Context. The physical mechanisms driving starbursts and quenching in less massive (M* ≤ 1010 M⊙) galaxies are unclear. The merger is one of the inescapable processes referred to as both starburst and quenching in massive galaxies. However, the effects of the merger on star formation in dwarf galaxies and their evolution are still uncertain.
Aims. We aim to explore how star formation in dwarf galaxies is both triggered and quenched by studying metal-poor gas-rich dwarf mergers based on multi-band observations at a spatial resolution of ∼460 pc.
Methods. We use archival data of Atacama Large Millimetre Array (Band 3 and 8) and Very Large Telescope/Multi Unit Spectroscopic Explorer to map CO(J = 1–0), [CI](3P1–3P0), and Hα emission in one of the most extreme merging starburst dwarf galaxies, Haro 11.
Results. We find the molecular gas is assembled around the central two star-forming regions (knots B and C). The molecular and ionized gas and stellar components show complex kinematics, indicating that the gas is probably at a combined stage of collision of clouds and feedback from star formation. The peak location and distribution of [CI](1–0) closely coincide with the CO(1–0) emission, meaning that it might trace the same molecular gas as CO in such a dwarf merger starburst galaxy. The enhancement of line ratios (∼0.5) of [CI]/CO around knot C is probably generated by the dissociation of CO molecules by cosmic rays and far-ultraviolet photons. Globally, Haro 11 and its star-forming regions share similar star formation efficiency (SFE) to the high-z starburst galaxies or the clumps in nearby ultraluminous infrared galaxies.
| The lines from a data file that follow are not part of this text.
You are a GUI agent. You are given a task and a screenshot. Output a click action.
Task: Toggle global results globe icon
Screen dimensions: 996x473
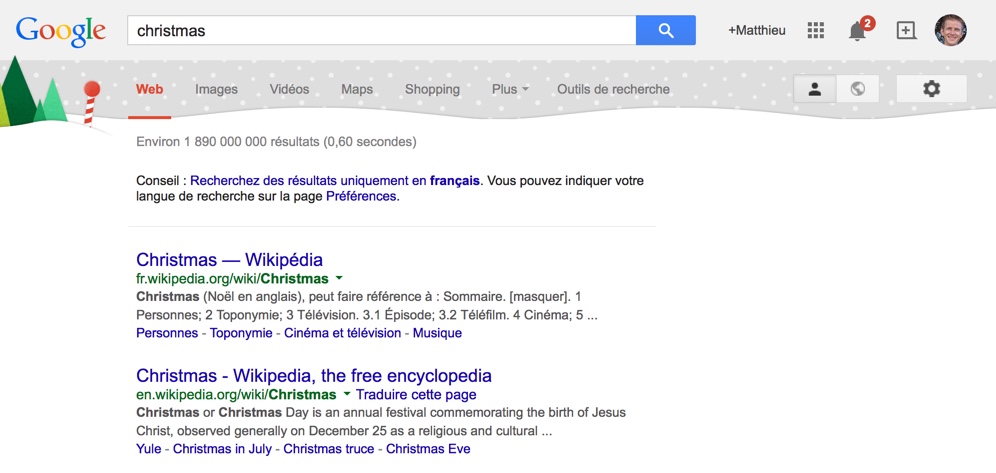(x=858, y=89)
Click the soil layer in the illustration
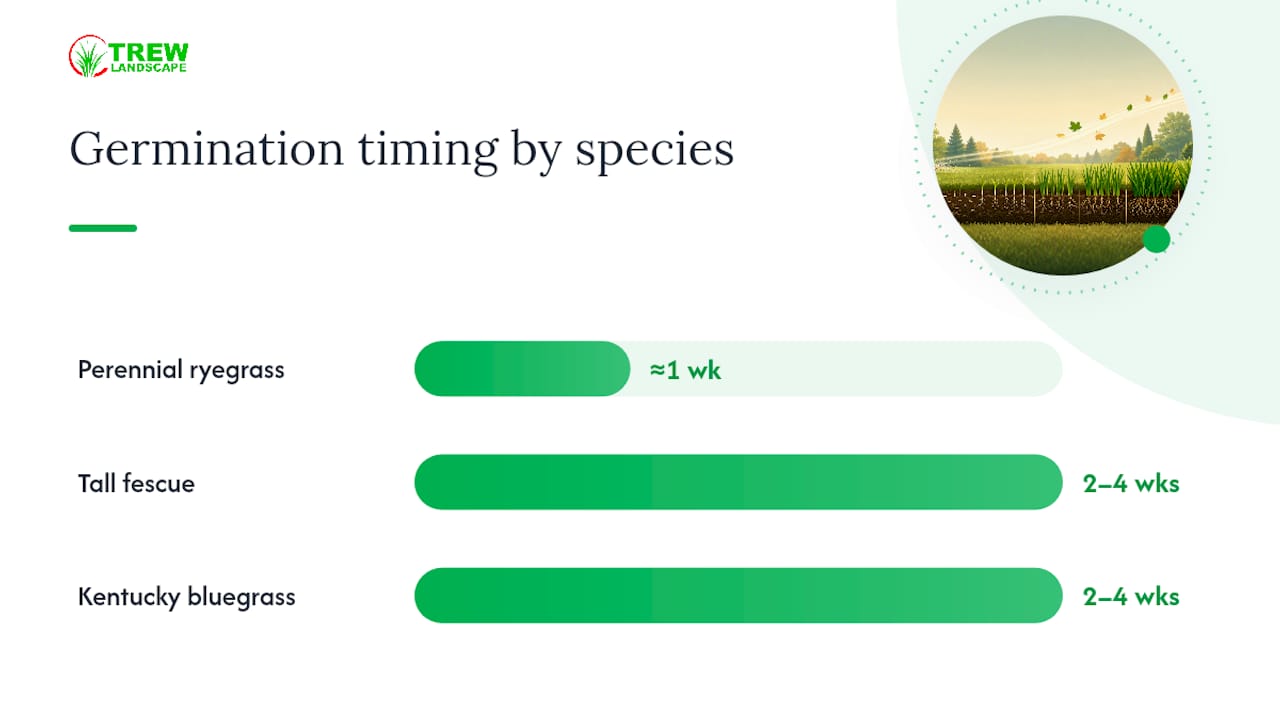The width and height of the screenshot is (1280, 720). click(1060, 208)
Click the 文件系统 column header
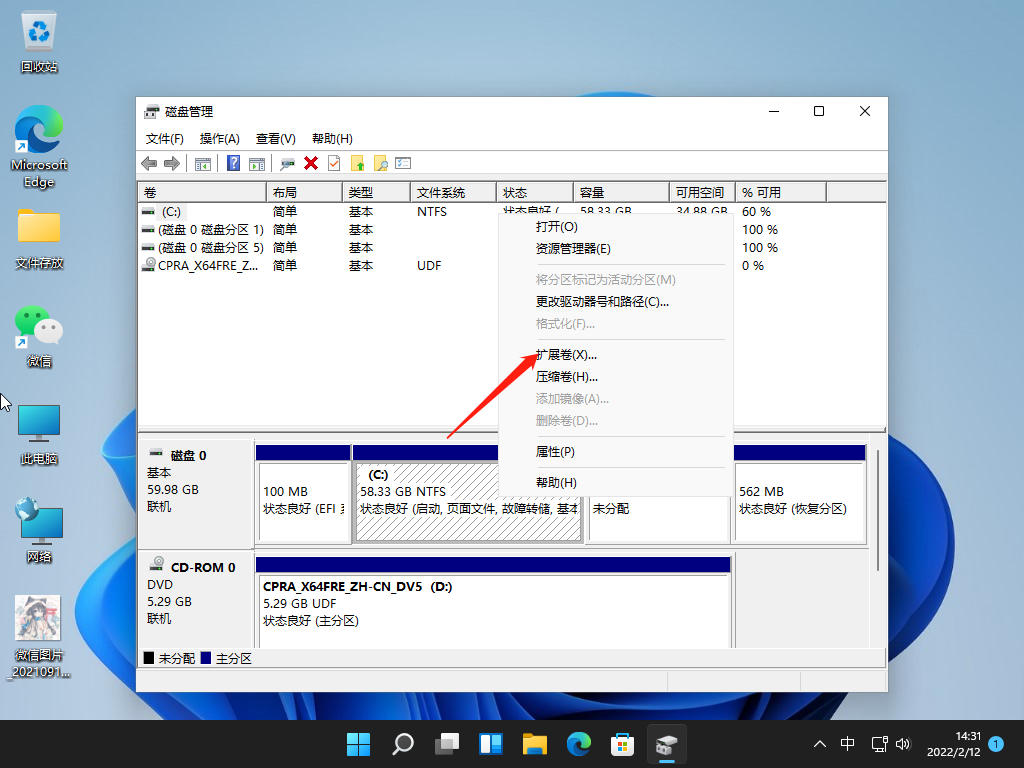Viewport: 1024px width, 768px height. click(452, 192)
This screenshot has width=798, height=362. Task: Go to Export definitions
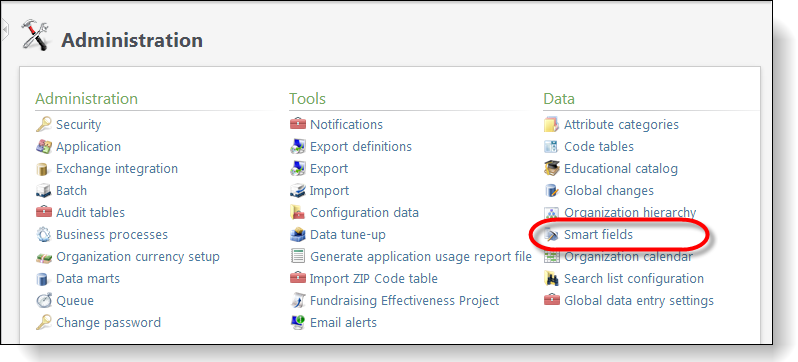361,147
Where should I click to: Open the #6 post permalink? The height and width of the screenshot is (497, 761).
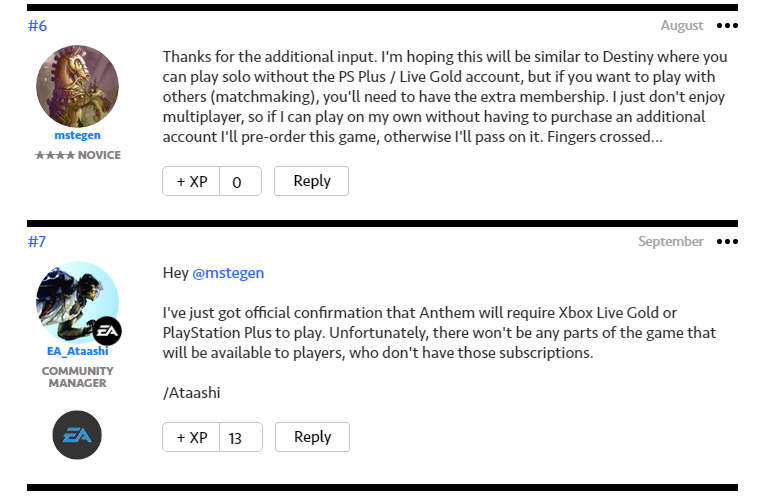(x=37, y=26)
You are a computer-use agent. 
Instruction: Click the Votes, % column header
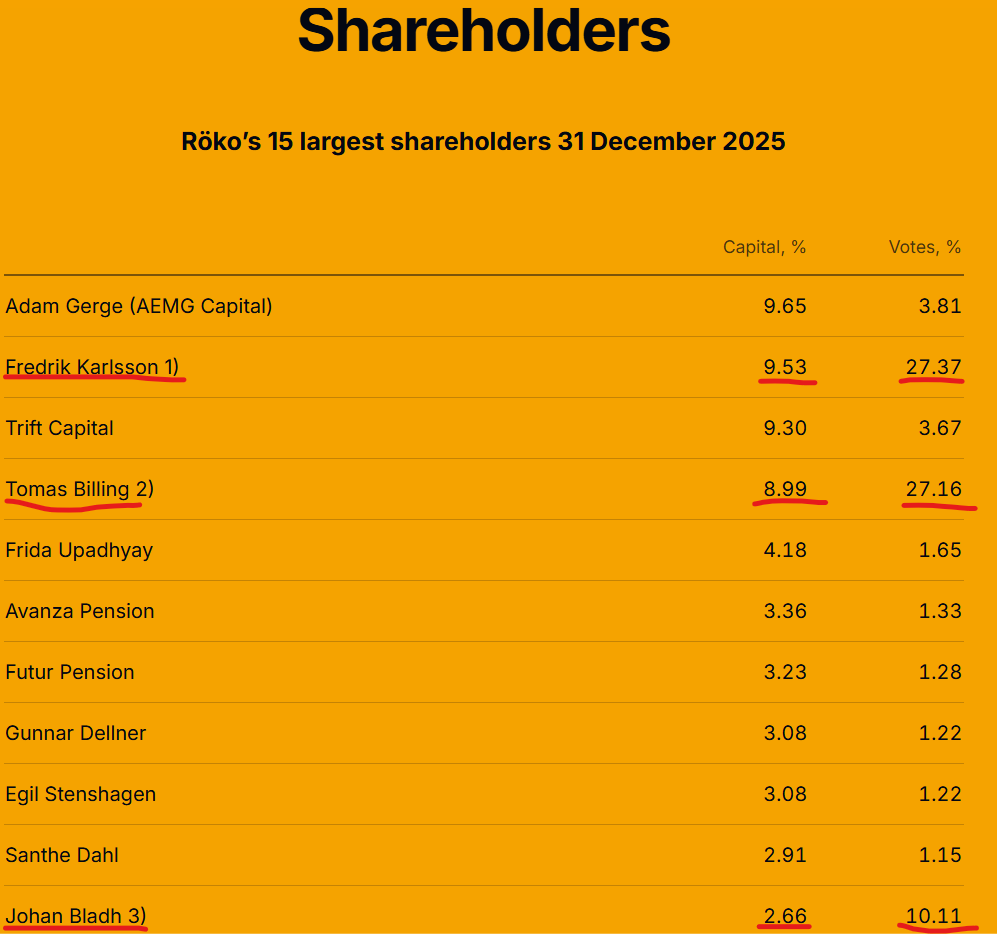[x=924, y=247]
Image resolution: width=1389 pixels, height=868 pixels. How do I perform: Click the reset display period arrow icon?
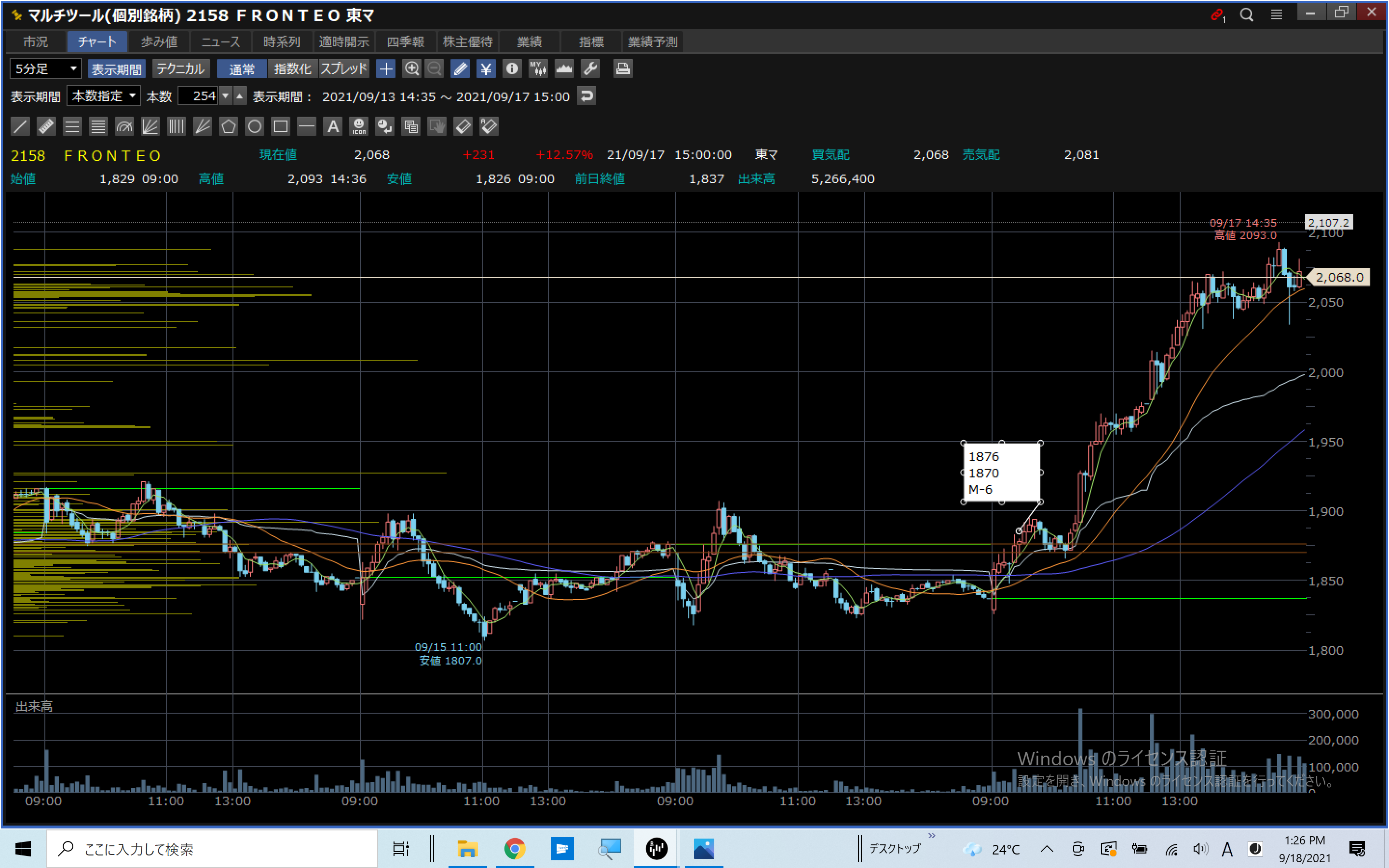point(586,96)
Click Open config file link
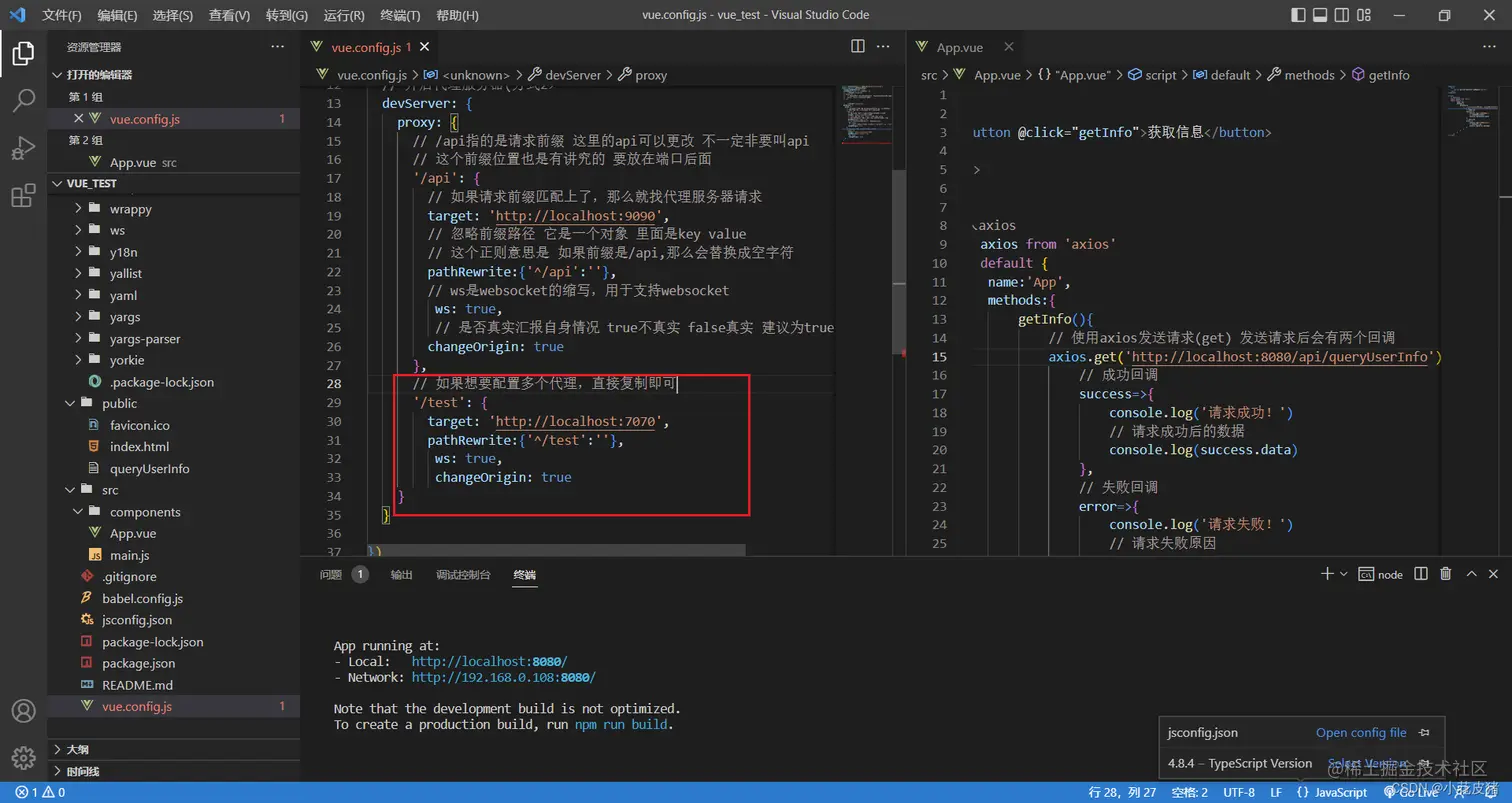The height and width of the screenshot is (803, 1512). click(x=1361, y=733)
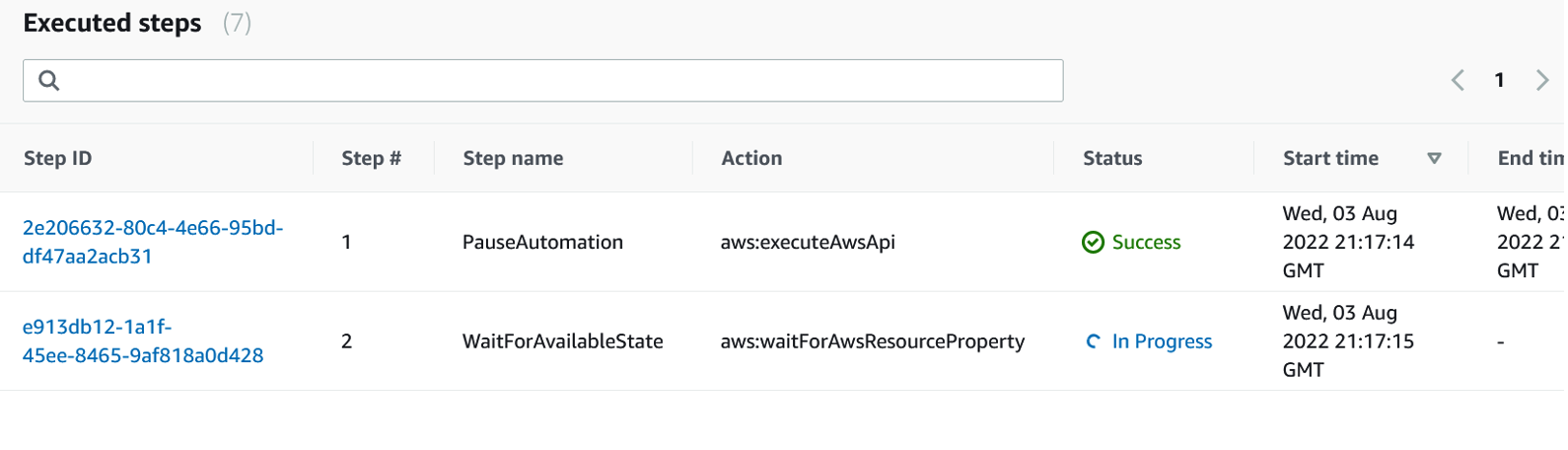This screenshot has height=450, width=1568.
Task: Select page number 1 in pagination
Action: click(x=1499, y=80)
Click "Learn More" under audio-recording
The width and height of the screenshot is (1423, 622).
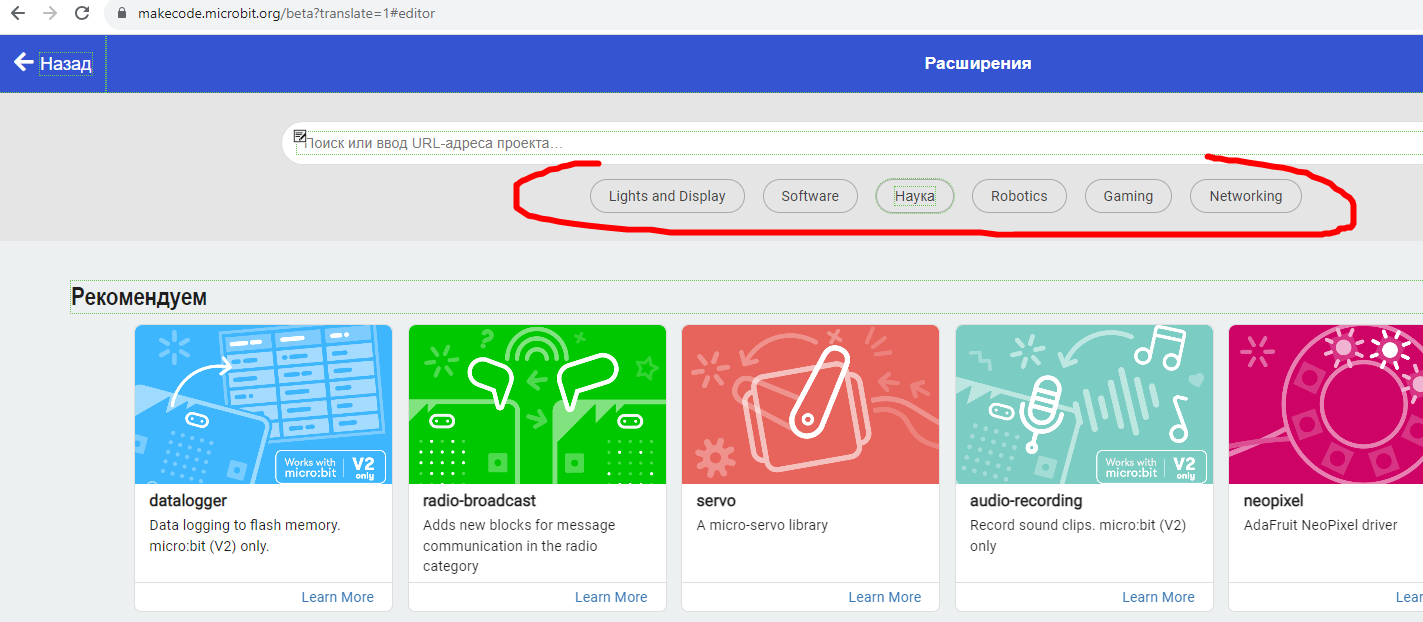click(x=1158, y=597)
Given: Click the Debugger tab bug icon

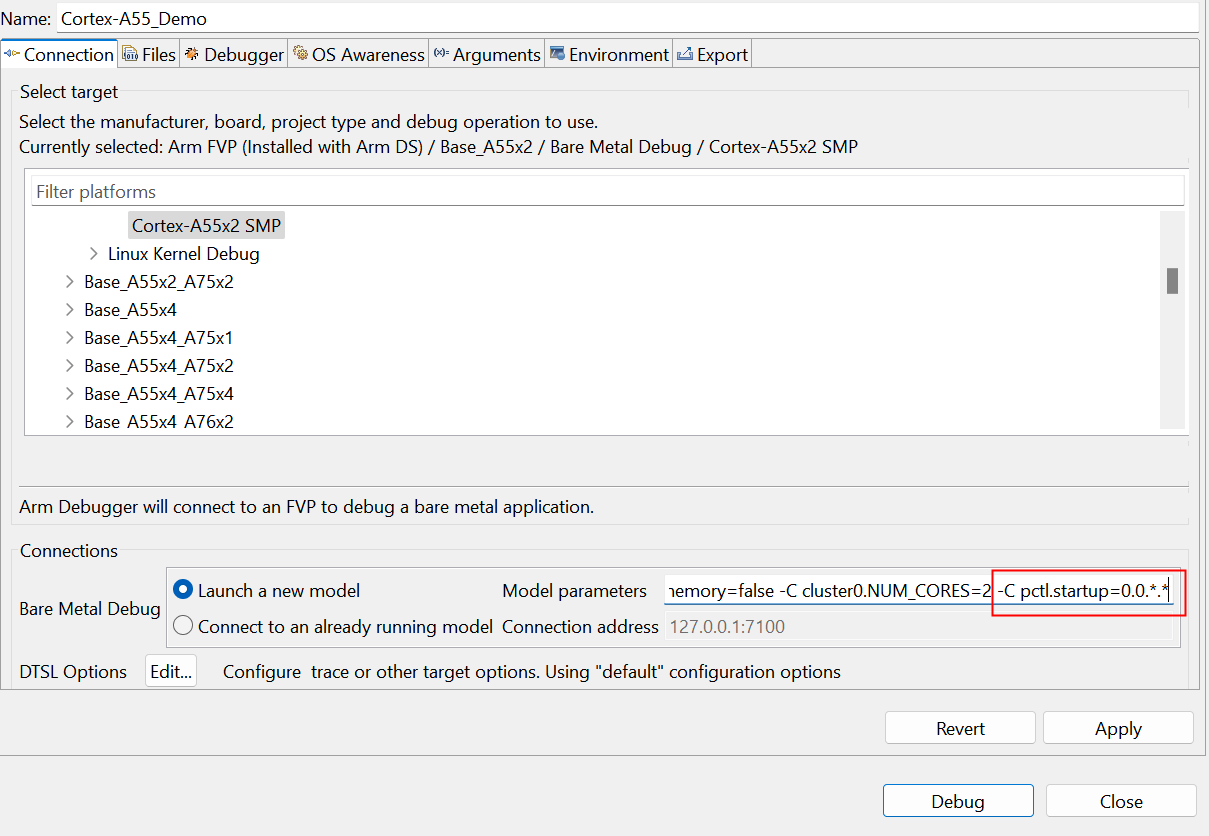Looking at the screenshot, I should click(x=192, y=54).
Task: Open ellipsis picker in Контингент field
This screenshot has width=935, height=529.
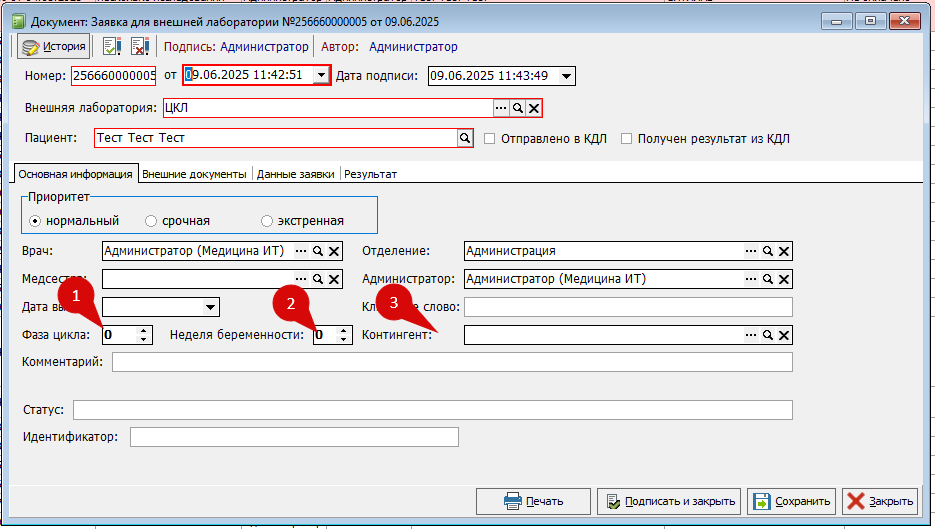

Conclusions. Given the high SFE, the high specific star formation rate, small stellar mass, low metallicity, and deficient HI gas, Haro 11 could be an analog of a high-z dwarf starburst and the potential progenitor of the nearby less massive elliptical galaxies. The significantly smaller turbulent pressure and viral parameter is probably triggering the intense starbursts. We predict that Haro 11 will quench at M* ≤ 8.5 × 109 M⊙.